Iron (Fe) is an essential micronutrient for all living organisms, including human beings, but it is not readily available. Consequently, Iron (Fe) deficiency is a major threat to the health and development of the human populations in the world. The World Health Organization (WHO) has estimated that nearly 3.7 billion people are iron deficient, with 2 billion of these being anemic (WHO, 2007). Iron deficiency is most prevalent in south Asian countries (Zlotkin et al. 2004). In Bangladesh about half of all children and 70 percent of all women in Bangladesh are anemic (Ahmed 2000). Bangladesh loses 2 percent of its gross domestic product to iron deficiency (Ross and Horton 1998). Inadequate intake of dietary Fe, in quantity and quality, is the primary cause of Fe deficiency in developing countries. A diet consisting of poor Fe sources is one major reason for inadequate Fe intake. Iron deficiency can be reduced by providing healthy foods, supplementation, and food fortification (Haas et al. 2005), but poor families, especially from developing countries like Bangladesh cannot afford these strategies.

# Data to examine:

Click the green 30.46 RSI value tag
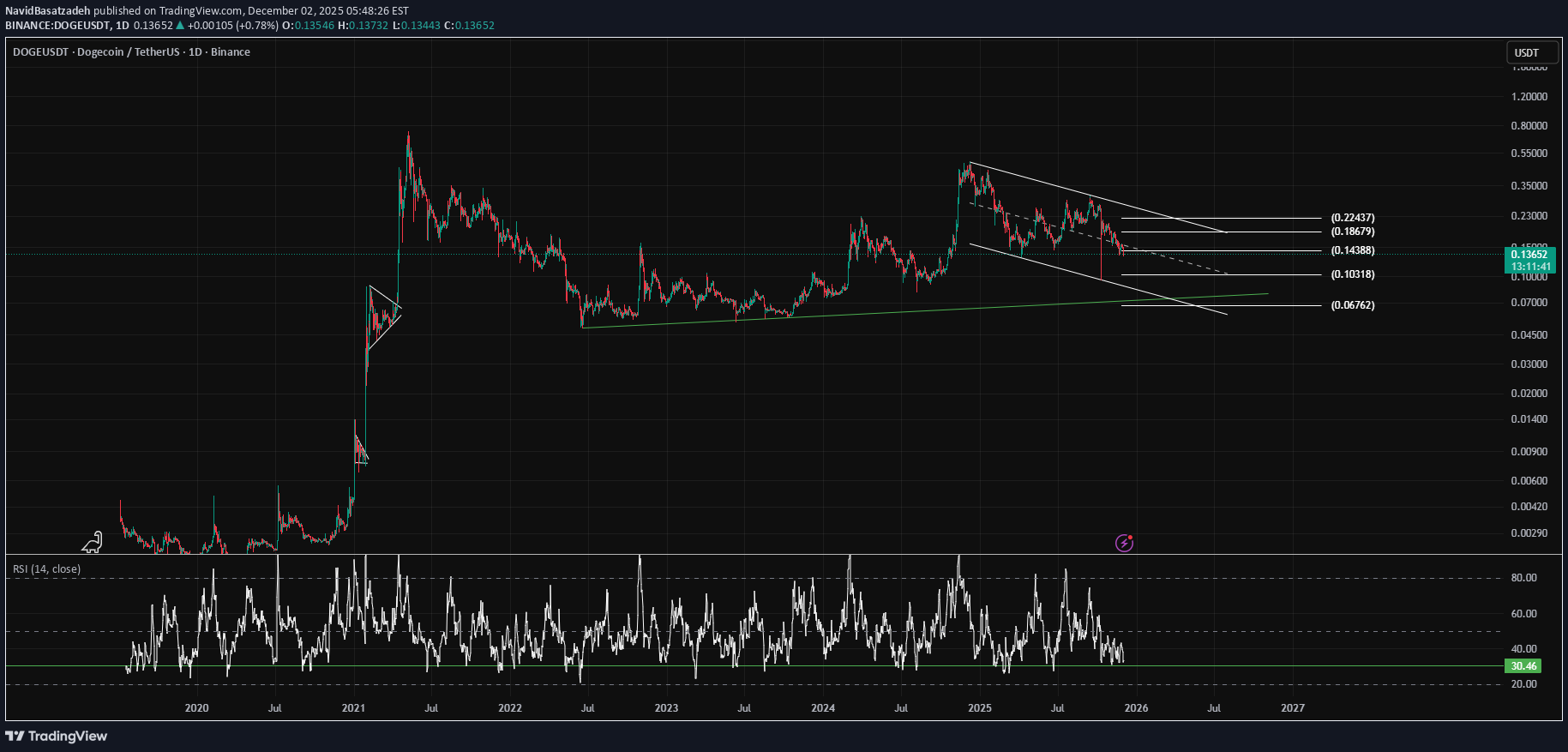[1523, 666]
---
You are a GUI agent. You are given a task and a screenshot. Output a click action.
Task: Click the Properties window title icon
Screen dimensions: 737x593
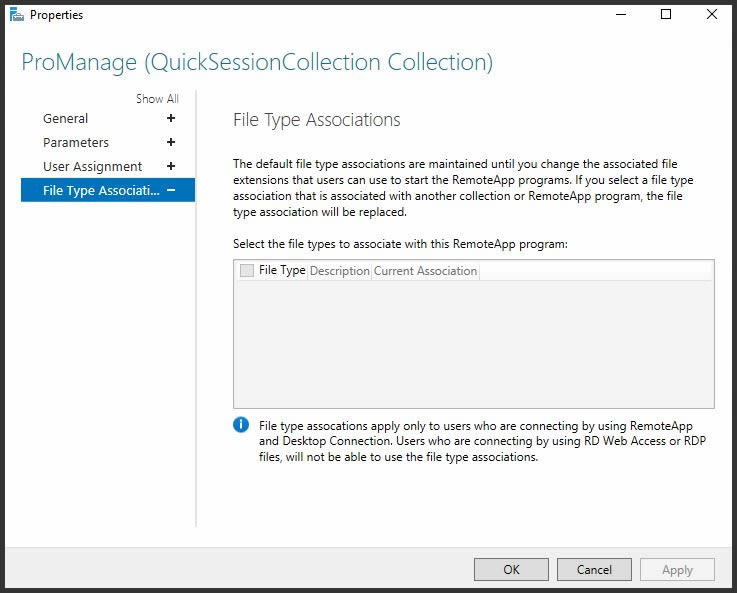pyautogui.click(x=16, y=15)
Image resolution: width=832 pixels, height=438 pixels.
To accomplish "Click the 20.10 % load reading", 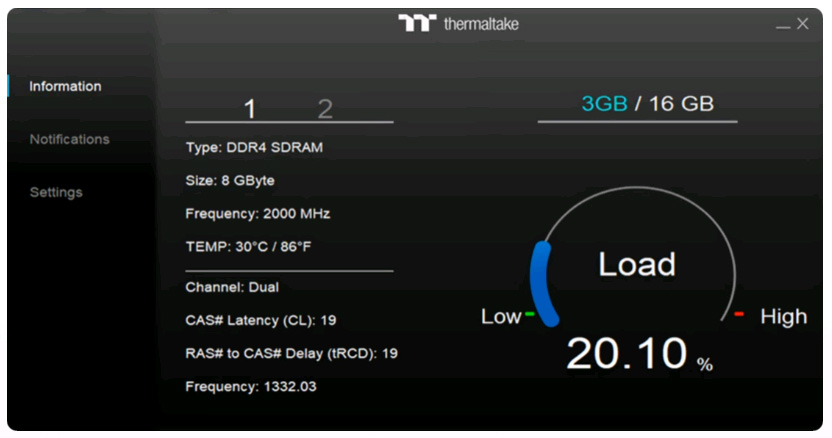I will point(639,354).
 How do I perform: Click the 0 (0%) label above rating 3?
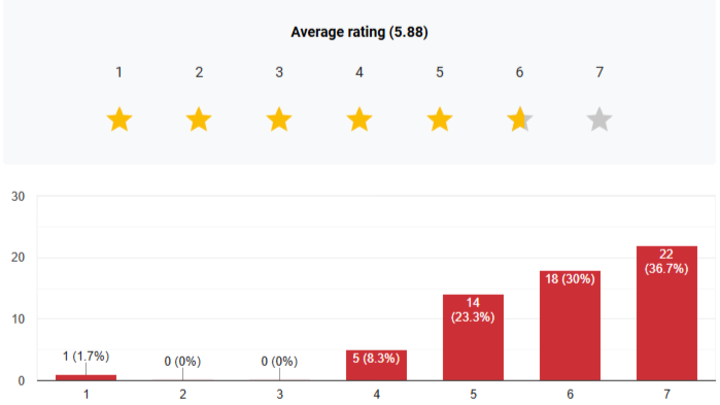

# Actions to take:
1. According to the iron deficiency passage, how much of its gross domestic product does Bangladesh lose to iron deficiency?
2. List every source the iron deficiency passage cites, with its year.

# Outputs in order:
1. 2 percent

2.
WHO, 2007
Zlotkin et al. 2004
Ahmed 2000
Ross and Horton 1998
Haas et al. 2005